▸ **AVAILABLE DATA**:

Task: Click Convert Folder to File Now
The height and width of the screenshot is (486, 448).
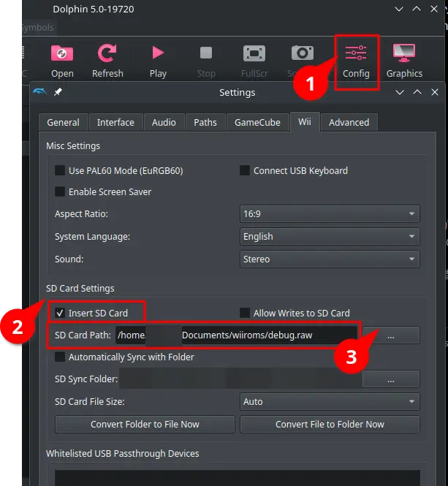Action: point(145,425)
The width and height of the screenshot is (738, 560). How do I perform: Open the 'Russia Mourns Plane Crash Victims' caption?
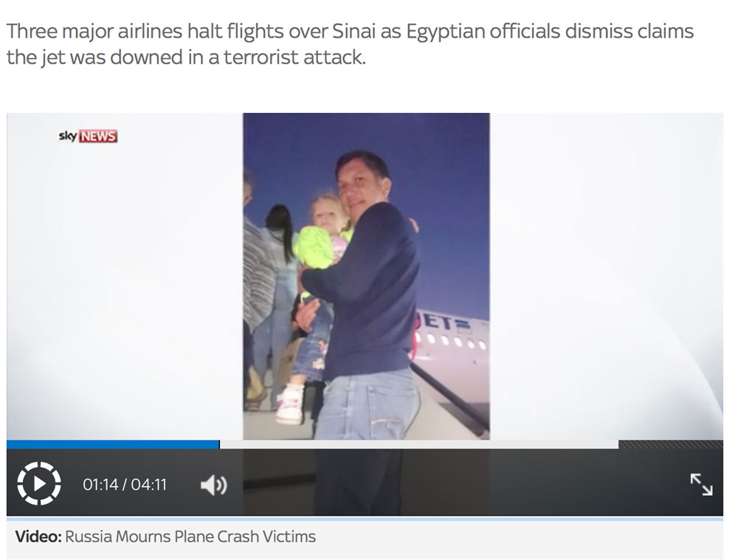coord(190,536)
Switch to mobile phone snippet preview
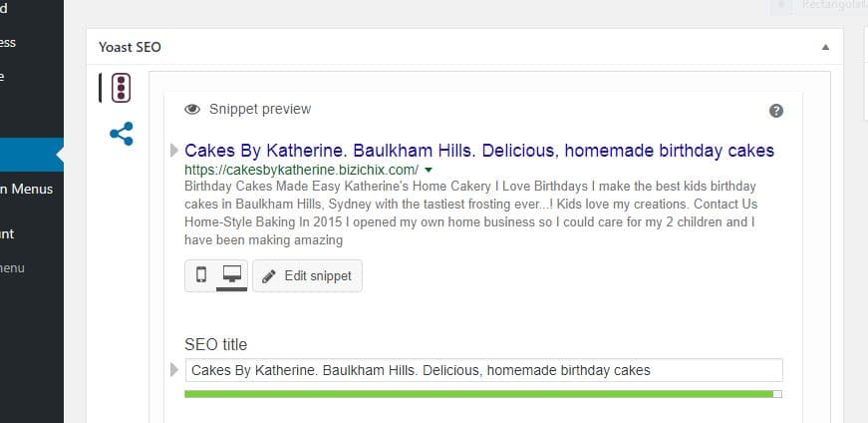 (x=201, y=274)
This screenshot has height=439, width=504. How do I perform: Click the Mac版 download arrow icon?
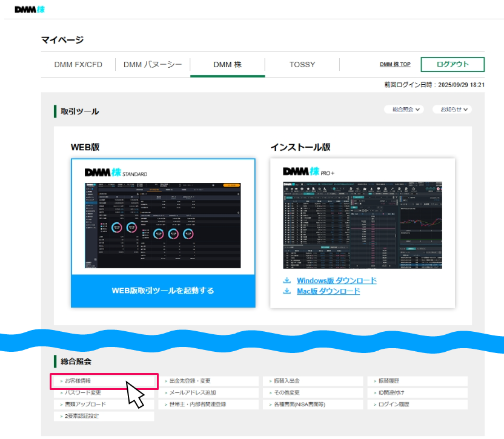click(x=287, y=291)

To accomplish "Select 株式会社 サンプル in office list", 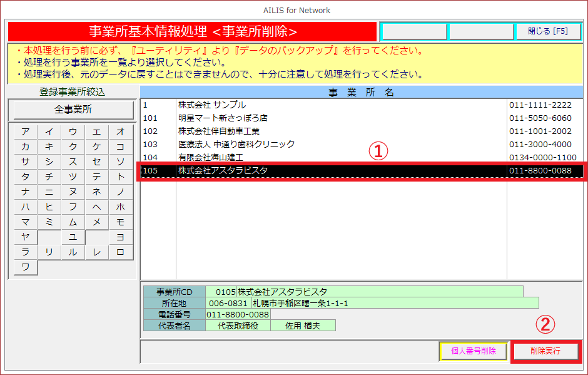I will [211, 105].
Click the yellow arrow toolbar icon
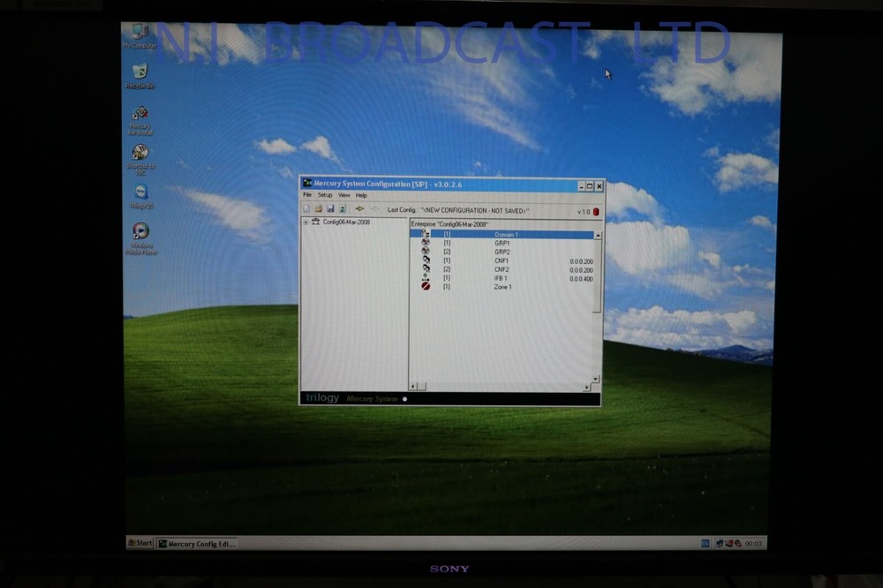 click(359, 209)
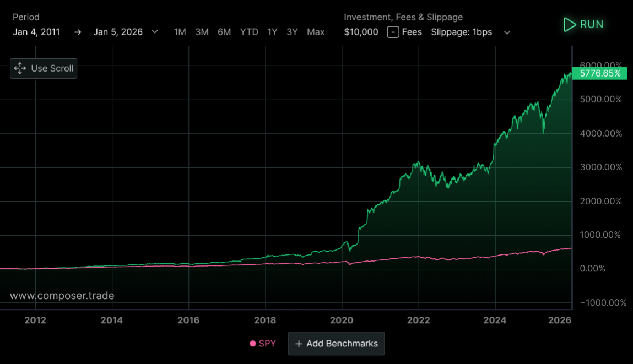633x364 pixels.
Task: Click the Use Scroll move-arrows icon
Action: (x=20, y=68)
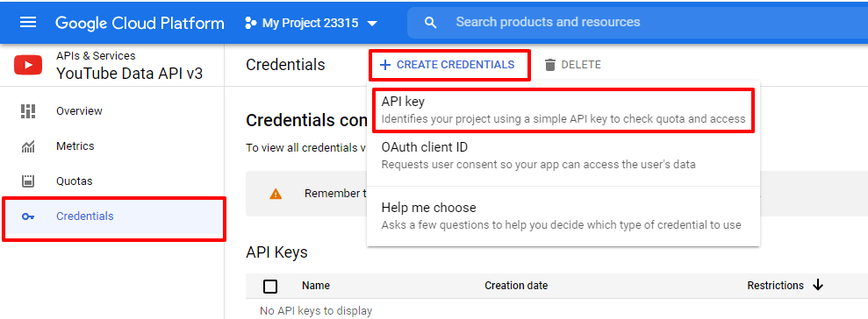Click the Overview dashboard icon
This screenshot has width=868, height=319.
(28, 111)
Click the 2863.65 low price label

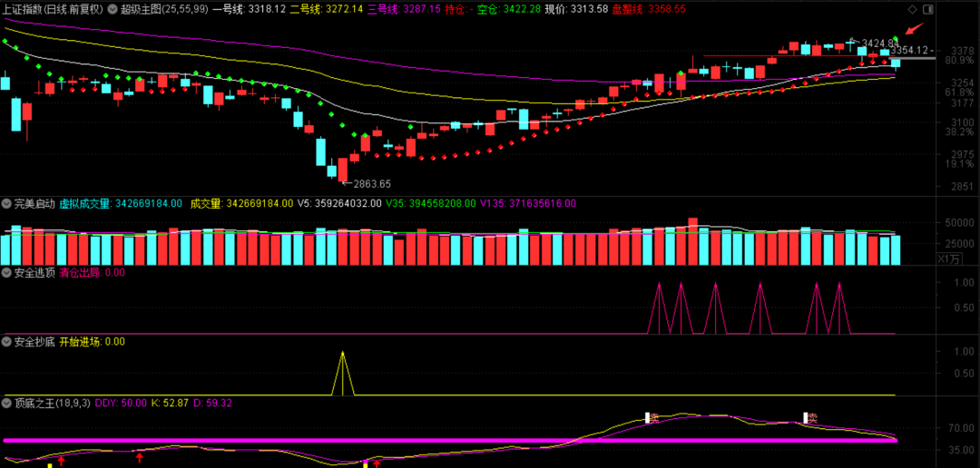pos(370,183)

▸ **PROBLEM TO SOLVE**: Reproduce word for word the lines from the line holding "Click the yellow arrow toolbar icon" through the last line of the material above, inclusive, and keep pictures out of it.

▸ **ANSWER FOR THE TASK**:
Click the yellow arrow toolbar icon
 click(359, 209)
633x364 pixels.
Task: Click the Use Scroll move-arrows icon
Action: (x=20, y=68)
Click the Overview dashboard icon
This screenshot has width=868, height=319.
(28, 111)
Click the 2863.65 low price label

pos(370,183)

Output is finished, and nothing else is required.